[EXERCISE GOAL]
Starting at the line that contains "This screenshot has width=1094, height=532." and ending at the end of the records, rewrite those lines with every "computer-use agent" renamed to "desktop automation agent". Change nothing else.

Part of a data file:

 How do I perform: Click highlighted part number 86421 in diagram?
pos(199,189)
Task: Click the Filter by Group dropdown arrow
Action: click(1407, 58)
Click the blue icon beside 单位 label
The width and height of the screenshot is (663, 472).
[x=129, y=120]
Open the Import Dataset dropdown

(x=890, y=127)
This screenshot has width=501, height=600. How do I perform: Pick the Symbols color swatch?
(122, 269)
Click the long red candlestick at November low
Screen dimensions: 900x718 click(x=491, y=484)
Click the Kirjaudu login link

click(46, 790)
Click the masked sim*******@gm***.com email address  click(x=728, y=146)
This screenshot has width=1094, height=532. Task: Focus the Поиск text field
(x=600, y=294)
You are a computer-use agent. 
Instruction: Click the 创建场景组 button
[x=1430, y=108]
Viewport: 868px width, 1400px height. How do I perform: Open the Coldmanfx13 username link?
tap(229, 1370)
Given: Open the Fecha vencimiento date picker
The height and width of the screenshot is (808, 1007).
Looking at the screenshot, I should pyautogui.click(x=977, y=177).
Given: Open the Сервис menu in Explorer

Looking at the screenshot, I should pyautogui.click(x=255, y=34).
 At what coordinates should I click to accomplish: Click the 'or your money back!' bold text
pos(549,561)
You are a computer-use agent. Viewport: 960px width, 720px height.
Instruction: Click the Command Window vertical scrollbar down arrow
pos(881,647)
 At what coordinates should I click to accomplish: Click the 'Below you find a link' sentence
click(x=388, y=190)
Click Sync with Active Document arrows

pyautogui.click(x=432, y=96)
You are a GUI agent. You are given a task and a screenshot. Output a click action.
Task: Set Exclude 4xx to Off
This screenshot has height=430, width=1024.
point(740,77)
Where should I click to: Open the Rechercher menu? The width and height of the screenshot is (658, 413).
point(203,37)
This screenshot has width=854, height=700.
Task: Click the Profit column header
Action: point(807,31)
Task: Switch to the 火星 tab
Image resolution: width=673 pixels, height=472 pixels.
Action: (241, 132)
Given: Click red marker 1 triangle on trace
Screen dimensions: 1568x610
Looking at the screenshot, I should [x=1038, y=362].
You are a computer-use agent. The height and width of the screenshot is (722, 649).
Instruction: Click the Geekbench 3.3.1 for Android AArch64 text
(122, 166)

[WRITTEN ANSWER]
This screenshot has width=1094, height=532. Task: Focus the Поиск text field
(x=600, y=294)
You are a desktop automation agent. 
Instruction: Click the 创建场景组 button
[x=1430, y=108]
Viewport: 868px width, 1400px height. How do I perform: Open the Coldmanfx13 username link?
tap(229, 1370)
Given: Open the Fecha vencimiento date picker
The height and width of the screenshot is (808, 1007).
Looking at the screenshot, I should pyautogui.click(x=977, y=177).
Given: Open the Сервис menu in Explorer

Looking at the screenshot, I should pyautogui.click(x=255, y=34).
 At what coordinates should I click to accomplish: Click the 'or your money back!' bold text
pos(549,561)
You are a desktop automation agent. Viewport: 960px width, 720px height.
Instruction: Click the Command Window vertical scrollbar down arrow
pos(881,647)
 At what coordinates should I click to accomplish: Click the 'Below you find a link' sentence
click(x=388, y=190)
Click Sync with Active Document arrows

pyautogui.click(x=432, y=96)
You are a GUI agent. You are given a task and a screenshot. Output a click action.
Task: Set Exclude 4xx to Off
This screenshot has height=430, width=1024.
point(740,77)
Where should I click to: Open the Rechercher menu? The width and height of the screenshot is (658, 413).
point(203,37)
This screenshot has width=854, height=700.
Task: Click the Profit column header
Action: point(807,31)
Task: Switch to the 火星 tab
Image resolution: width=673 pixels, height=472 pixels.
Action: (241, 132)
Given: Click red marker 1 triangle on trace
Screen dimensions: 1568x610
Looking at the screenshot, I should [x=1038, y=362].
You are a desktop automation agent. The height and width of the screenshot is (722, 649).
Instruction: Click the Geekbench 3.3.1 for Android AArch64 text
(122, 166)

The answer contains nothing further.